The 5000 series is a series of Chicago "L" car built between 2009 and 2015 by Bombardier Transportation of Plattsburgh, New York. A $577 million order for 406 cars was placed in 2006. In July 2011, the CTA ordered 300 more cars (later increased to 308 cars) for $331 million as an option on the first contract.

The 5000-series reuses a numbering set used on 4 experimental articulated train-sets that were in service from 1947 to 1985. These are the first CTA railcars to have interior LED signs that display date and time.

Specifications
The first 10 cars began testing in passenger service on April 19, 2010. Following completion of the testing phase and acceptance of the rail cars, a dozen cars are expected to be delivered every month until all cars are in service.

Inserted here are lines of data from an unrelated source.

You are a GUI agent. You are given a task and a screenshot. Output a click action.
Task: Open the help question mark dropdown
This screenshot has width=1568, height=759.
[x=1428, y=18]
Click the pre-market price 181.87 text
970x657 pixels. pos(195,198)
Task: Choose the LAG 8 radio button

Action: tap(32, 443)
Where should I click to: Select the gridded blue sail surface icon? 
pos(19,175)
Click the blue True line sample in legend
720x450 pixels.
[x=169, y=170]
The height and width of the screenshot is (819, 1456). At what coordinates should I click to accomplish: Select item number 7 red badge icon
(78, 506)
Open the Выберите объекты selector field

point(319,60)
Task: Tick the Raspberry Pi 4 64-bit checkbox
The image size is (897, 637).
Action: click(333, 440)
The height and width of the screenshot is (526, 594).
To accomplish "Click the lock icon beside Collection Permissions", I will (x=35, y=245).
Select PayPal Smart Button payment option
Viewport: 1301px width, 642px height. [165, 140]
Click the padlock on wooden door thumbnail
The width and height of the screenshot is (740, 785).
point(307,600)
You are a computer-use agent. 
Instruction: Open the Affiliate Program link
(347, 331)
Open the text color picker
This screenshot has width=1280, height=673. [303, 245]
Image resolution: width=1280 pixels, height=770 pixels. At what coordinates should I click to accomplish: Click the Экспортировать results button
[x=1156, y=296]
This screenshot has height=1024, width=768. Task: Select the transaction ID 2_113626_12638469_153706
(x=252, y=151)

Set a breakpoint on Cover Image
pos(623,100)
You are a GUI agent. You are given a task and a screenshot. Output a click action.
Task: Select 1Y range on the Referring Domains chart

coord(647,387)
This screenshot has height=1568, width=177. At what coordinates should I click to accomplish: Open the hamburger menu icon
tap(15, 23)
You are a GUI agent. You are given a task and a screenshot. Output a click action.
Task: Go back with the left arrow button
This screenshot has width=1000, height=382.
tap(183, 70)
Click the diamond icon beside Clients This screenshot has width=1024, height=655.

Seating is longitudinal, with passengers facing a wider aisle. This has increased capacity by 20–30% to a total of 123. Vertical stanchions and horizontal overhead bars with straps have been added throughout much of the car to give standing passengers more to hold on to. New amenities include seven security cameras per car, new electronic signs making announcements visually, and "active" system maps showing the location of the train on the line.
Due to the 5000-series not being in the High-Performance family of railcars (as of 2016, the only remaining series of this family of cars are the 2600 and 3200 series), and having AC propulsion, the 5000-Series are unable to MU with other series of railcars in the CTA's fleet, which are all High-Performance cars. This is not a complication for the 5000-series for the most part, since almost  all of the lines they are assigned to are entirely this railcar. The last 2600-series cars were removed from service from the Red Line in November 2015, leaving only the Blue and Orange Lines to operate them.

Features and usage
The 5000-series use technologies such as AC traction equipment that will enhance operations and maintenance and provide a smoother, more comfortable ride. Cars 5001–5114 originally came with orange LED destination signs; cars beginning with unit 5115–5116 came equipped with colored LED destination signs that can be programmed for the color of the line(s) that they will eventually operate on (the amber-only signs in the existing cars began to be replaced with the colored signs starting mid-August 2012 with units 5095–5096 and 5097–5098, which were originally delivered to the CTA with the amber signs but were retrofitted with the colored signs before they were placed into service).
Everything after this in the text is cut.